* 本文:
***

日々是総合政策No.147

特別定額給付金(下)

 新型コロナウイルス感染症緊急経済対策として実施されている特別定額給付金(一律に一人当たり10万円の給付)の給付事業費は、12兆7,344億14百万円(約12.73兆円)です(注1)。
 軽減税率制度のもとでの消費税率(国・地方)1%分の税収を2.1兆円程度と仮定すれば(注2)、この特別定額給付金は消費税率6(12.73÷2.1)%分の消費税減税を行える予算規模になります。12.73兆円の特別定額給付金も12.73兆円(税率6%分)の消費税減税も、特定の個人や世帯を限定しない普遍主義的な政策という点では同じです。しかし、消費税減税なしでの12.73兆円の特別定額給付金と12.73兆円(税率6%分)の消費税減税とでは、立法措置が異なり、政策実施の迅速性や行政費用も異なり、人によって受益も異なり、さらに消費税体系としての違いが出てくるとも考えられます。

***

* 設問:
**a)** 特別定額給付金についての本文のうち、「新型コロナウイルス感染症緊急」を含む箇所から「が出てくるとも考えられます。」までを正確に引用してください。
**b)** 特別定額給付金についての本文の内容を2文で要約してください。
**c)** 特別定額給付金についての本文によると、一人当たりの給付額はいくらですか。

***

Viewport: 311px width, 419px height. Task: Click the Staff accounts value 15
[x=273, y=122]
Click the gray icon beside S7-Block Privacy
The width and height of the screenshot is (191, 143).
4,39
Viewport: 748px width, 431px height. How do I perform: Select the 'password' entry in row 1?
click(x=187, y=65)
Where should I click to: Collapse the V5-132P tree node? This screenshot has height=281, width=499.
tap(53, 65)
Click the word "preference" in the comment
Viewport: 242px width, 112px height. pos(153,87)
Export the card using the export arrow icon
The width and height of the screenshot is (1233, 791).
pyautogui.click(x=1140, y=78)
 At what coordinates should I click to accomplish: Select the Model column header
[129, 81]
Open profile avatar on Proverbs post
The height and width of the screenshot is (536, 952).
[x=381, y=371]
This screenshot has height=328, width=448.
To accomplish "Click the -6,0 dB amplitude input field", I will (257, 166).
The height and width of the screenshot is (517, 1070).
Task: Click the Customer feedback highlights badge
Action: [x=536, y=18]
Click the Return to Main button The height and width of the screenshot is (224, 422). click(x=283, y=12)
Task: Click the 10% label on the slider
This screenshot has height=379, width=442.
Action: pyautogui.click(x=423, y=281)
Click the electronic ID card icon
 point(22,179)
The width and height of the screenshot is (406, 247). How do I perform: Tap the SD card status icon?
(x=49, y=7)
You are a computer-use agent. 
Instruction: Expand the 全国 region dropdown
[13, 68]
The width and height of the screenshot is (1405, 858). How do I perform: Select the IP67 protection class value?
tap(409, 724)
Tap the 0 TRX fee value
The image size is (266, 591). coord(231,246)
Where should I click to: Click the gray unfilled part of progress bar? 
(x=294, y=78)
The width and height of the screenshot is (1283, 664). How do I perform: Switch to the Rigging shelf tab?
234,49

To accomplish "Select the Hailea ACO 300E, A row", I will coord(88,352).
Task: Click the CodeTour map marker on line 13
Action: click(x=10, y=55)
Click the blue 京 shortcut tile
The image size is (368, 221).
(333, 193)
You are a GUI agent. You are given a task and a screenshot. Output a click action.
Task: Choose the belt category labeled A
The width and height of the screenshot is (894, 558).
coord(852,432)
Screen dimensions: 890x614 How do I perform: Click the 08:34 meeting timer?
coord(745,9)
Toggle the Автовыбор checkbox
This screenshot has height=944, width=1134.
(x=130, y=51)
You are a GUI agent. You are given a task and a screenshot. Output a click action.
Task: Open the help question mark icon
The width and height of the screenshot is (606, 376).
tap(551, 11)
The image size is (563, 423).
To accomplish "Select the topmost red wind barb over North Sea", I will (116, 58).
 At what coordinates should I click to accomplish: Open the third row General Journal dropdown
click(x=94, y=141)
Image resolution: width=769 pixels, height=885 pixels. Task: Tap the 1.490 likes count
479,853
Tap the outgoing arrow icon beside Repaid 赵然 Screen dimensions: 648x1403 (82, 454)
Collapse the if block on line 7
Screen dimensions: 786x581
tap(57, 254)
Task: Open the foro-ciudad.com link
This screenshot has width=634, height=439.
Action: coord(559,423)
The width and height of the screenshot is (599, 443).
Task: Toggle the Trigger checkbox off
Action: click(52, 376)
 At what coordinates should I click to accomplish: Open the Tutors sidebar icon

***

* 解答:
**a)**
新型コロナウイルス感染症緊急経済対策として実施されている特別定額給付金(一律に一人当たり10万円の給付)の給付事業費は、12兆7,344億14百万円(約12.73兆円)です(注1)。
 軽減税率制度のもとでの消費税率(国・地方)1%分の税収を2.1兆円程度と仮定すれば(注2)、この特別定額給付金は消費税率6(12.73÷2.1)%分の消費税減税を行える予算規模になります。12.73兆円の特別定額給付金も12.73兆円(税率6%分)の消費税減税も、特定の個人や世帯を限定しない普遍主義的な政策という点では同じです。しかし、消費税減税なしでの12.73兆円の特別定額給付金と12.73兆円(税率6%分)の消費税減税とでは、立法措置が異なり、政策実施の迅速性や行政費用も異なり、人によって受益も異なり、さらに消費税体系としての違いが出てくるとも考えられます。

**b)** 特別定額給付金の給付事業費は約12.73兆円で、消費税率1%分の税収を2.1兆円程度と仮定すると、消費税率6%分の減税を行える予算規模にあたる。両者は特定の個人や世帯を限定しない普遍主義的な政策という点では同じだが、立法措置、政策実施の迅速性や行政費用、人による受益が異なり、消費税体系としての違いも出てくると考えられる。

**c)** 一律に一人当たり10万円です。